Stanley disse com rispidez, subindo em sua bicicleta enquanto era acompanhado por seus amigos. Todos estavam pedalando de forma frenética, estavam atrasados 'pra caralho. Ben Hanscom e Beverly Marsh não seriam um problema, por mais que esperar quarenta e cinco minutos na frente de um cinema fosse um saco, eles reclamariam e acabaria ali. Mas com Eddie Kaspbrak as coisas eram diferentes. Ele certamente reclamará até o último segundo em que estiverem finalmente sentados na sala de cinema, depois do filme retornaria o assunto falando sobre responsabilidades e alguns dias depois, um dos quatro cometeria um erro e ele diria "Que nem daquela vez em que você nos deixou plantados por quarenta e cinco minutos!". Esse era Eddie Kaspbrak. Um verdadeiro mala. Mas esse era seu charme.

— Vocês estão exatos quarenta e oito minutos atrasados. — A voz do menino baixinho ecoou até a área onde guardavam as bicicletas. —
Perdemos exatos cinco minutos de trailers, o que nos dá apenas cinco minutos para entrarmos, comprarmos pipoca e chegarmos na sala.

— Eddie, eu cheguei tem dois minutos e eu já não aguento mais ouvir a sua voz. — Stanley reclamou enquanto pegava do bolso uma nota de cinco dólares para comprar seu ingresso.

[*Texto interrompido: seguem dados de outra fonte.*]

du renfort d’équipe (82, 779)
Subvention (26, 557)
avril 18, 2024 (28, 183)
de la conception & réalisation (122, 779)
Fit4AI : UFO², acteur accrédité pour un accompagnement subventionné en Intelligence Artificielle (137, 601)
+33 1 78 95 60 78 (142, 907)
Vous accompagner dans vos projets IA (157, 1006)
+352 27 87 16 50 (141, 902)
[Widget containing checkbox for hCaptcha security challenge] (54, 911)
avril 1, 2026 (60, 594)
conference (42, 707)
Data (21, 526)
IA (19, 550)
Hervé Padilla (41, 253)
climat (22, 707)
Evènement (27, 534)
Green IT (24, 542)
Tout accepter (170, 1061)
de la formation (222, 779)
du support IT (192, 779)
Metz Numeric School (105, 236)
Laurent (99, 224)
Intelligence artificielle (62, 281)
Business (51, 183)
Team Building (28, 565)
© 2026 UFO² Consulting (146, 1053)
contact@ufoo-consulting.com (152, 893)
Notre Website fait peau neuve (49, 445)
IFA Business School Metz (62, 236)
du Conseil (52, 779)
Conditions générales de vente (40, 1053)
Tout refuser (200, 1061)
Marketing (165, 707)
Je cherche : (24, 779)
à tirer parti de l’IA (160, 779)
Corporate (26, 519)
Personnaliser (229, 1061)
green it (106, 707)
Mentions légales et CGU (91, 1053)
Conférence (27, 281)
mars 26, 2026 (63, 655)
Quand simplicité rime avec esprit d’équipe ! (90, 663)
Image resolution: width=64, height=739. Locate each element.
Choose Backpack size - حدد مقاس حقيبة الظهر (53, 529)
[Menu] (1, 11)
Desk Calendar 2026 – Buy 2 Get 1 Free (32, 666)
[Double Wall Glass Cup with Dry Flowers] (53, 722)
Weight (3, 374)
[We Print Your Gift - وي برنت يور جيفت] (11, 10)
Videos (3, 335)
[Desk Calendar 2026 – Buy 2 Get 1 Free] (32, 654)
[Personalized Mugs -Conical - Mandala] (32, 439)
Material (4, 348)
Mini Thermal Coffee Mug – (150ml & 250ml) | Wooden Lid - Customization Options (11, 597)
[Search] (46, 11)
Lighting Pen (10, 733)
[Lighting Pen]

— Blá, blá, blá! Vamos logo, urina, se eu perder um segundo desse filme arrebento a cara de vocês. — Kaspbrak afirmou abrindo sua pochete e puxando dois ingressos. —
Toma aqui, seu otário.

Era para Richie. Por mais que Tozier passasse 24 horas por dia implicando com Eddie, o garoto ainda tinha seus momentos de gado pelo o maior, fazia questão de fazer as coisas pois sabia que Richie era extremamente desmiolado para certas. Ele não era burro, mas era lento e esquecido, também fazia tantas piadas que na maioria das vezes não conseguia falar sério sobre algo. Eddie sabia disso, sabia também que o menino esqueceria o dinheiro de hoje a noite, por isso já havia comprado seu ingresso. Richie pôs a mão no bolso traseiro no momento em que Eddie lhe estendeu o bilhete, notou que estava vazio e então estapeou todos os seus outros bolsos para ter certeza de que sua carteira não estava em outro lugar. E estava, em sua casa.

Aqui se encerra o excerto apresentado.